We demonstrated gradual and steady increase in adoption of preoperative RT in rectal cancer treatment nationally from 2005 to 2016. Institutional variations between high- and low-volume institutions were observed.

Introduction

Postoperative radiotherapy (RT) with or without chemotherapy is offered to patients with locally advanced rectal cancer to reduce local recurrences and to improve survival. This is regarded as standard adjuvant treatment for patients with locally advanced rectal cancer [1,2]. Preoperative irradiation provides several potential advantages over postoperative irradiation, including irradiation of nonhypoxic tissue, minimizing radiation-induced injury to the small bowel, and increasing the potential for sphincter-sparing surgery [3]. Based on these rationales, three prospective randomized trials (two in the United States and one in Germany) comparing preoperative with postoperative chemoradiotherapy (CRT) were initiated between 1993 and 1994. While two U.S. trials did not accrue enough patients to draw any conclusion, the German Rectal Cancer Study Group reported that preoperative CRT, as compared with postoperative CRT, was associated with improved local control, increased rates of sphincter preservation, and reduced treatment-related toxicities [4]. Since the German study published these outcomes in 2004, preoperative CRT followed by surgical resection has become the preferred treatment for patients with clinical stage T3-4 or node-positive rectal cancer worldwide; therefore, was considered as practice-changing, high-level evidence.
Practice of evidence-based medicine (EBM), by making treatment decision on the basis of the reliable and up-to-date evidence is the foundation of modern clinical medicine [5]. Although physicians are encouraged to learn new medical knowledge with high level of evidence, there are few reports regarding the adoption or dissemination of this knowledge into real clinical practice in Korea. As for the treatment of locally advanced rectal cancer, a few research groups in the United States were interested in implementation of evidencebased treatment, which was the transition of practice from postoperative to preoperative CRT, and found gradual increase of the use of preoperative RT instead of postoperative RT analyzing Surveillance, Epidemiology, and End Results (SEER) database or National Cancer Database [3,6,7].
We aimed to investigate the adoption and dissemination of EBM in the treatment of locally advanced rectal cancer in Korean using claims data of National Health Insurance Service (NHIS). Furthermore, we examined different patterns of practice change over time according to the characteristics of institutions and the region.

Materials and Methods

1. Data source

National claims data from NHIS of the Republic of Korea (KNHIS) from 2005 to 2016 were analyzed. The NHIS database covers over 98% of the Korean population for over 30 years [8]. Moreover, it has comprehensive information of the diagnoses, treatments, procedures, surgical history, and prescription records for all insured patients. In addition, the insured population, and their dependents are all required to have periodic general health examinations [9].
This study was conducted as part of the Korean Health Map research consortium (KNHIS-ATLAS, 20170603E6E) sponsored by NHIS.

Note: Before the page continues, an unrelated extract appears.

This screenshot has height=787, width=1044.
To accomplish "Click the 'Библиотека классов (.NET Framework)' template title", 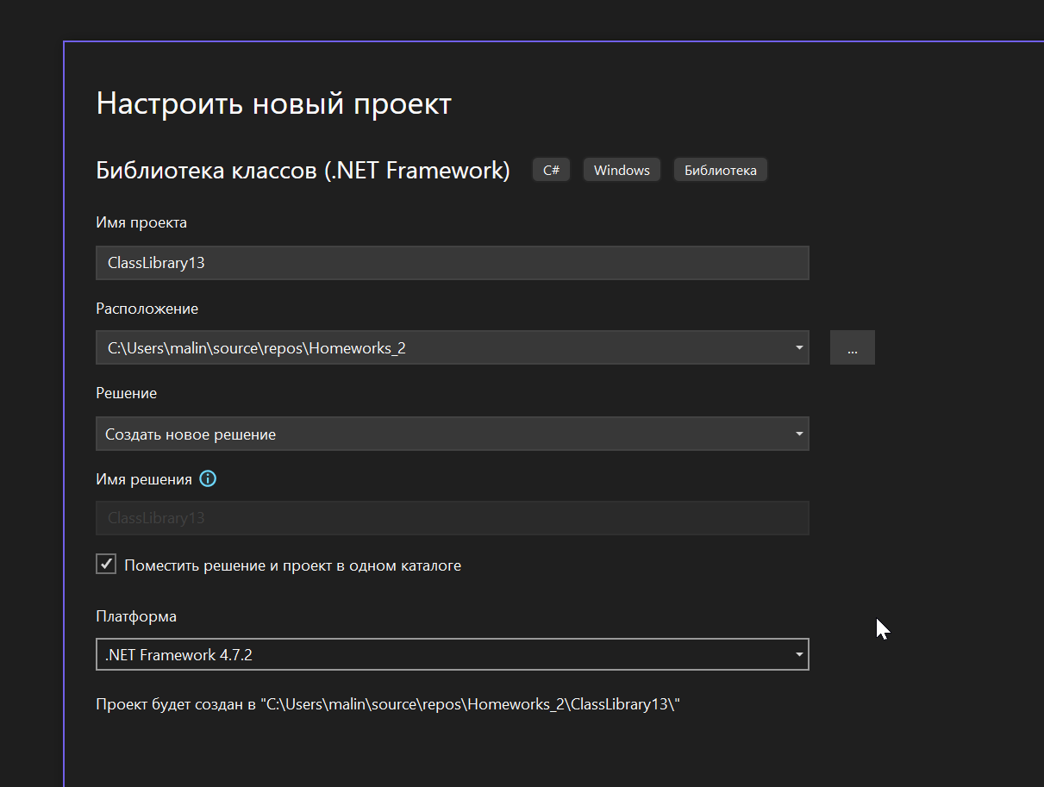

2. Study population and operational definition

Data with the code C20, indicating rectal cancer according to International Classification of Diseases, 10th edition, were primarily screened. We set 2000-2004 as a washout period, and newly diagnosed rectal cancer patients in 2005-2016 were included in study population to minimize confounding effects of previously diagnosed rectal cancer.
As we intended to analyze the adoption of preoperative RT according to institutions over time, 87 institutions with radiation therapy capacity were identified first, and information on each institution was collected without institution’s identifier. With same reason, if a patient had surgery and RT at different institutions, the patient was excluded in this study. And then, the number of patients who had surgical resection, preoperative RT, and postoperative RT was respectively identified according to institutions and each year in 2005-2016. A total of seven geographical groups were defined based on administrative district. And each institution was regrouped in order to evaluate regional variation.
Radical surgical resection for rectal cancer mainly included low anterior resection and abdomino-perineal resection (Miles' Operation). KNHIS reimbursement code QA921-926 (with lymph node dissection) and Q2921-2926 (without lymph node dissection) was used for selection of patients (Table 1). Considering that preoperative RT ends 6-8 weeks before surgery, postoperative RT starts 4-6 weeks after surgery, and claim data is usually generated every month, RT within 3 months before and after surgery was counted for preoperative and postoperative RT, respectively. RT included all types of RT technique. KNHIS reimbursement code HD061 (3-dimensional conformal therapy), HZ271 (intensitymodulated RT, started reimbursed from July 2011), HD110, HD111, HD121, HD211, HD051-059 was used for selection of patients (Table 2).
We assumed that the patients treated with surgery and adjuvant RT, whether preoperative or postoperative, were locally advanced rectal cancer patients. Because, although claim data we used do not have clinical information, the most widely accepted indication of adjuvant RT for rectal cancer is stage T3-4 or node-positive disease based on German trial’s results.

3. Ethical statement

This study was approved by Institutional Review Board. And, participant consent was not specifically obtained, because this study was based on collected administrative data.

Results

A total of 16,827 rectal cancer patients in 83 institutions treated with radical surgery and pre/postoperative adjuvant RT in a same hospital over a 12-year period, from 2005 to 2016, were identified. Table 3 summarizes the characteristics of all institutions capable of RT in Korea as of year 2016 (four institutions without any adjuvant RT cases for rectal cancer during study period were excluded). Seoul and Incheon–Gyeonggi-do has more than half institutions (46 of 83, 55.4%), and about half capable of RT were tertiary hospitals. As of 2016, six institutions had more than six full-time radiation oncologists, and more than half institutions had only one or two. Six institutions treated more than 1,000 patients of surgery and adjuvant RT over 12 years, of which four are located in Seoul, one in Incheon–Gyeonggi-do, and one in Gwangju–Jeolla-do–Jeju. Among seven institutions having 300-499 cases, four are located in Incheon–Gyeonggi-do, three in Busan–Ulsan–Gyeongsangnam-do, one in Seoul, and one in Daegu–Gyeongsangbuk-do.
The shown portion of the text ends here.